Alain Altinoglu and Ambroisine Bré
© Daniel Dittus

In this performance by the Frankfurt Radio Symphony, of which Alain Altinoglu has been Chief Conductor since 2021, the playing was crisp, with a light and deft touch applied to the rhythmically complex structures, allowing the celesta to be clearly audible, even if the harpsichord hardly made its mark. I particularly enjoyed the Andante sostenuto middle movement where the delicacy of the melodic lines, and a thrusting trumpet solo set against seething strings plus assertive timpani, provided ample evidence of Dutilleux’s ear for colour and refinement. Though the influence of Stravinsky was always there in the background, the energy-driven inflections in the Allegro fuocoso of the Finale carried unmistakable echoes of Bernstein. There are few symphonic structures in which all the earlier vigour drains away quite so effectively, leaving the music to evaporate at the end into thin air. Was it all but a dream?

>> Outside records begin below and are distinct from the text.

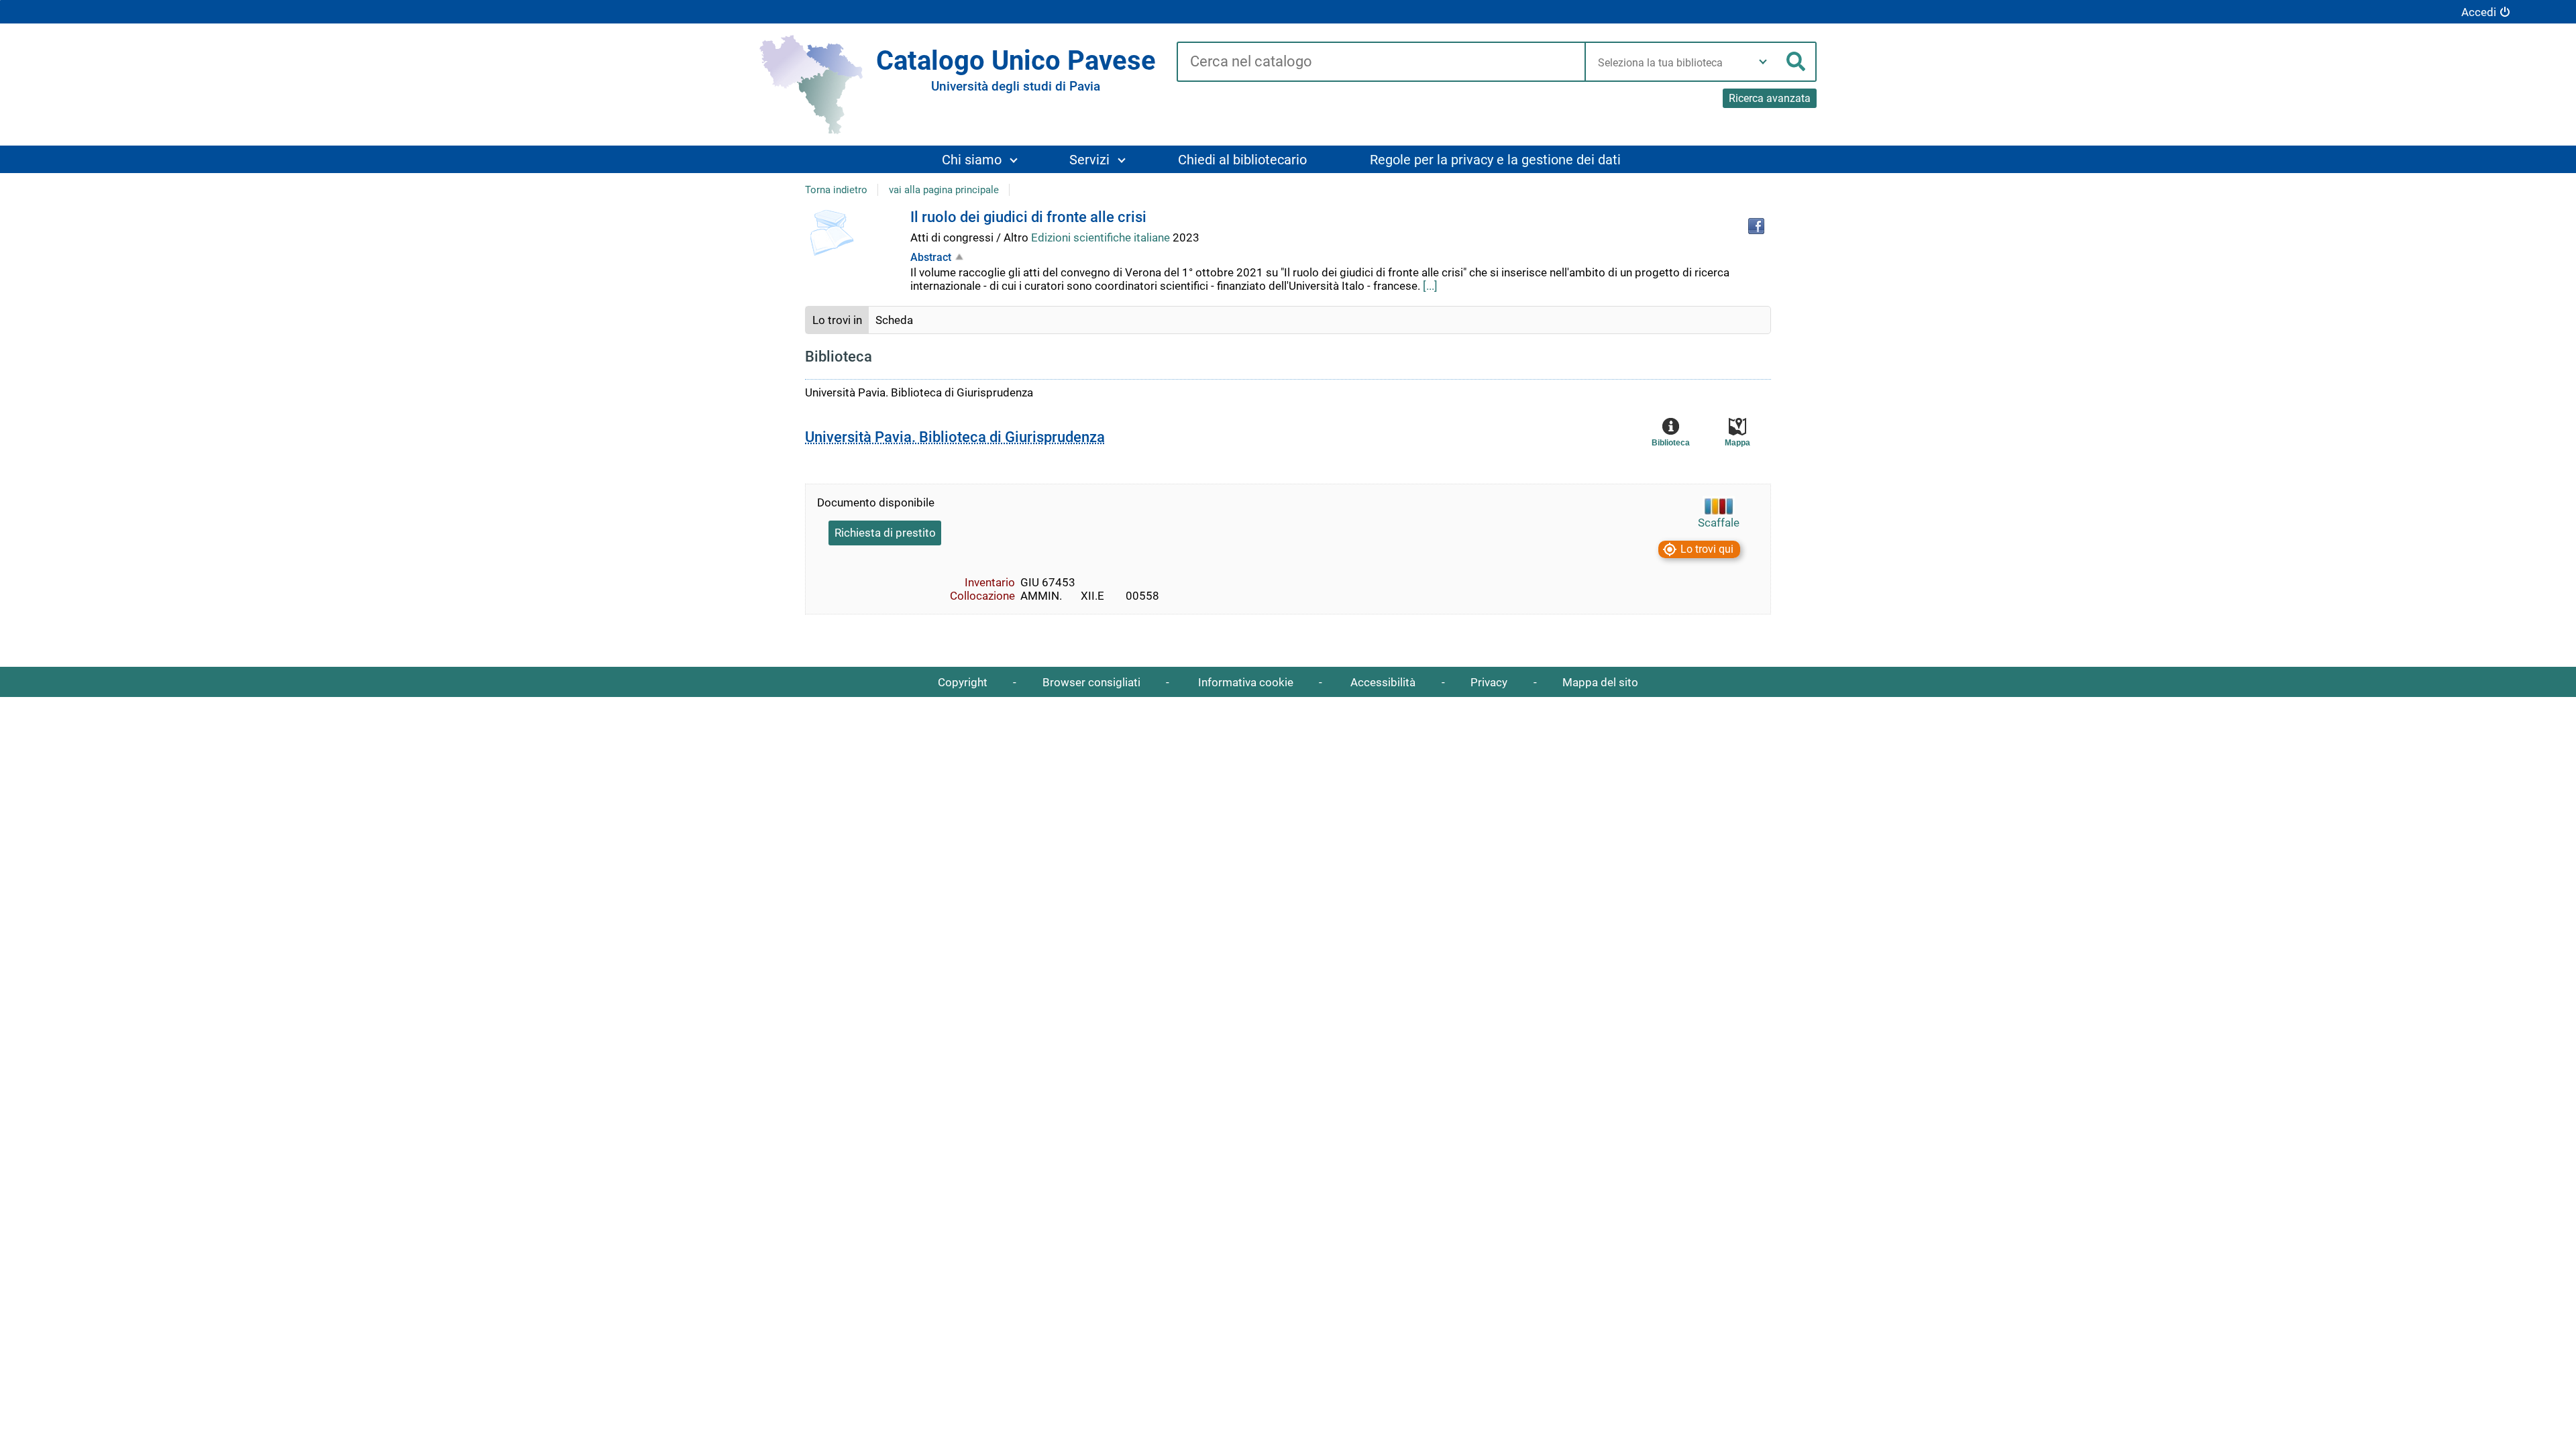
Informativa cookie (1245, 682)
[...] (1430, 285)
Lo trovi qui (1706, 549)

Debussy and the poet Paul Verlaine were both inspired by subtlety and nuance. The six poems that make up the song cycle Ariettes oubliées were not orchestrated by Debussy himself. Instead, these “forgotten songs” were brought to life in 2015 in a version prepared by Brett Dean. Their multi-faceted pastel shadings provided a splendid foil for the young French mezzo-soprano Ambroisine Bré. Hers was a fresh-toned voice, with a remarkable evenness of line and creamy top notes, easily traversing the wide tessitura. It was easy to see why she has already distinguished herself in several Mozartian roles. She preserved the conversational tone of intimacy and the mood of Stoic resignation at the loss of love, excelling in the scampering élan vital of the repeated “Tournez” in the fourth song, Chevaux de bois

Ambroisine Bré and the Frankfurt Radio Symphony
© Daniel Dittus

With his French background, I had half-expected Altinoglu to reveal much of the sensuousness which lies at the heart of Rimsky-Korsakov’s magical Scheherezade. The storytelling needs to have plenty of seductive allure in order to conjure up the perfumed opulence and Eastern colour. That was present more in the stylish contributions of Ulrich Joachim Edelmann in the leader’s chair and the sparkling woodwind solos, most notably from the flute of Clara Andrada de la Calle. In these Arabian waters there was quite a wind blowing, with Altinoglu often pressing ahead in waves of urgency. He has a flair for making big theatrical gestures, giving a nod to his wide operatic experience, but there were also welcome moments of delicacy and detail, not least in the prominence given to the harp in The Story of the Kalendar Prince. However, earthiness and robustness were more to the fore, with the score sounding suspiciously like Khachaturian in the Finale. This was a Scheherezade on speed skates. There was a degree of edginess in the playing which indicated to me that this partnership of conductor and players has yet to settle down rather more persuasively.